Preparation of (R)-2-amino-N-benzyl-3-methoxypropionamide

(R)-N-Benzyl-2-((tert-butoxy)carbonylamino)-3-methoxypropion amide (116 gm) as obtained example 5 was dissolved in methylene chloride (1000 ml) and then added hydrochloric acid (36%, 203 ml). The contents were maintained for 1 hour at room temperature and then added water (190 ml). The pH of the separated aqueous layer was adjusted to 10 to 11 with sodium hydroxide solution (30%) and then extracted with methylene chloride. The solvent was distilled off to obtain a residual solid of (R)-2- amino-N-benzyl-3 -methoxypropionamide (62 gm).

Example 8:

Preparation of (R)-2-acetamido-N-benzyl-3-methoxypropionamide (Lacosamide)
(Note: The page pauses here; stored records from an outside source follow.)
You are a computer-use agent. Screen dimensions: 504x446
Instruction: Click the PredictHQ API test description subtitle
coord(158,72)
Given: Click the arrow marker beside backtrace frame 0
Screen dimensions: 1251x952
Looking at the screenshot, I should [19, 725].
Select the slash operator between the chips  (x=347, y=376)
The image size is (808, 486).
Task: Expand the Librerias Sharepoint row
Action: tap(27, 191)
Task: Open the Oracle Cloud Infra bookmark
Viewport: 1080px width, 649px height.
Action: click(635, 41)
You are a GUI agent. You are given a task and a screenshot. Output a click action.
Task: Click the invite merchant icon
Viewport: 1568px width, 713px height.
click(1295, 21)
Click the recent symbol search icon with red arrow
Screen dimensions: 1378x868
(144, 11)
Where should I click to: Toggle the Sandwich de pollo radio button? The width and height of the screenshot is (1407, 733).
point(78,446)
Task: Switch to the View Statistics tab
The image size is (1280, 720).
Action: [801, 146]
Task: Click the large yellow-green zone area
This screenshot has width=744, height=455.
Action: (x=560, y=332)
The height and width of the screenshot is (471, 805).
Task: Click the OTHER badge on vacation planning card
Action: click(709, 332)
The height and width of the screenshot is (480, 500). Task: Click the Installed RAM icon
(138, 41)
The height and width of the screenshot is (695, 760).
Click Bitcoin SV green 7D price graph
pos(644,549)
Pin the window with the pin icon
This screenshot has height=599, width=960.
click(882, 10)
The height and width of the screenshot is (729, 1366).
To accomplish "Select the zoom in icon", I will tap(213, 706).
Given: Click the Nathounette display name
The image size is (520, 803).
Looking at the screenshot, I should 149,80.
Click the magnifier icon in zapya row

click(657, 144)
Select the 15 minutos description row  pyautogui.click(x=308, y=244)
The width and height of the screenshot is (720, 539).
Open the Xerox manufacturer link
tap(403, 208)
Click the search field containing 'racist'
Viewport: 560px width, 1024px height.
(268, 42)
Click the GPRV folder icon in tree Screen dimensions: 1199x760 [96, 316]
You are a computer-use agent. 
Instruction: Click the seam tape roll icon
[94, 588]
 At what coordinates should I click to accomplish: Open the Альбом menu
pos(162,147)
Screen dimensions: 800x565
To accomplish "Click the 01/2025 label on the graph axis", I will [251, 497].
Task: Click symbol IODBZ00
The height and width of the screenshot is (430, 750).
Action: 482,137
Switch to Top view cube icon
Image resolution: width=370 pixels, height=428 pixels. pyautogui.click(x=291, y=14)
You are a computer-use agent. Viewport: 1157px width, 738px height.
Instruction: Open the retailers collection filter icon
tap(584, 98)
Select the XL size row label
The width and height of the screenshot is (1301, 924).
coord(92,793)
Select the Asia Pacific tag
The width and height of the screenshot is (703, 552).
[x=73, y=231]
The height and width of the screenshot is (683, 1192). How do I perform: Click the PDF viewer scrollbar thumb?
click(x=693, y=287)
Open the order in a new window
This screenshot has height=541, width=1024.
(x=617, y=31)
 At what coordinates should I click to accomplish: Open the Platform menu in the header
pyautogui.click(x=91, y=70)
(R)-2- Amino-N-benzyl-3 -methoxypropionamide (62 gm) as obtained example 7 was dissolved in methylene chloride (620 ml) and stirred for 10 minutes. To the solution was added dimethylaminopyridine (1 gm) and tetra-butyl ammonium bromide (1 gm) at room temperature. The contents were cooled to 0 to 5°C and then added acetic anhydride (34 ml) for 15 minutes. The temperature of the reaction mass was raised to room temperature and then added water (120 ml). The separated organic layer was dried with sodium sulfate and then concentrated to obtain a residual mass. To the residual mass was added ethyl acetate and maintained for 30 minutes. The reaction mass was then cooled to 0 to 5°C and maintained for 2 hours, filtered. The solid obtained was dried to give 48 gm of lacosamide. Example 9:

Preparation of lacosamide crystalline form HI Lacosamide (10 gm) as obtained in example 8 was dissolved in methylene chloride (100 ml) and stirred for 15 minutes to obtain a solution. The solution was then cooled to 10 to 15°C and the solvent was distilled off under vacuum at below 30°C to obtain a solid, and then maintained for 2 hours. To the solid was added cyclohexane (100 ml) and maintained for 30 minutes at 10 to 15°C. The separated solid was filtered and dried to obtain 9.3 gm of lacosamide crystalline form HI.

Example 10:

Preparation of lacosamide crystalline form HI

Lacosamide (10 gm) was dissolved in chloroform (90 ml) and stirred for 15 minutes. The solution was then cooled to 10 to 15°C and the solvent was distilled off under vacuum at below 30°C to obtain a solid, and then maintained for 2 hours. To the solid was added hexane (100 ml) and maintained for 30 minutes at 10 to 15°C, filtered. The solid obtained was dried to obtain 9.1 gm of lacosamide crystalline form HI.

Example 11 :

Preparation of lacosamide crystalline form HI

Lacosamide (5 gm) was dissolved in a mixture of methylene chloride (45 ml) and methanol (5 ml), and then cooled to 10 to 15°C. The solvent was distilled off under vacuum at below 30°C to obtain a solid and then maintained for 2 hours. Cyclohexane (40 ml) was added to the solid and maintained for 1 hour at room temperature. The separated solid was filtered and dried to obtain 4.0 gm of lacosamide crystalline form HI. Example 12:

Preparation of lacosamide crystalline form HI

Lacosamide (5 gm) was dissolved in a mixture of methylene chloride (40 ml) and acetone (10 ml), and then cooled to 10 to 15°C. The solvent was distilled off under vacuum at below 30°C to obtain a solid and then maintained for 2 hours. Cyclohexane (100 ml) was added to the solid and maintained for 1 hour at room temperature, filtered. The solid obtained was dried to get 4.0 gm of lacosamide crystalline form HI. Example 13:

Preparation of lacosamide amorphous form

Lacosamide (10 gm) was dissolved in acetone (200 ml) and stirred for 15 minutes to obtain a solution. The solvent was distilled off under vacuum at below 20°C and then maintained for 3 hours to obtain 9.5 gm of lacosamide amorphous form.

Example 14:

Preparation of lacosamide amorphous form

Lacosamide (5 gm) was dissolved in methyl ethyl ketone (100 ml) and stirred for 15 minutes to obtain a solution. The solvent was distilled off under vacuum at below 20°C and then maintained for 2 hours to obtain 4.5 gm of lacosamide amorphous form.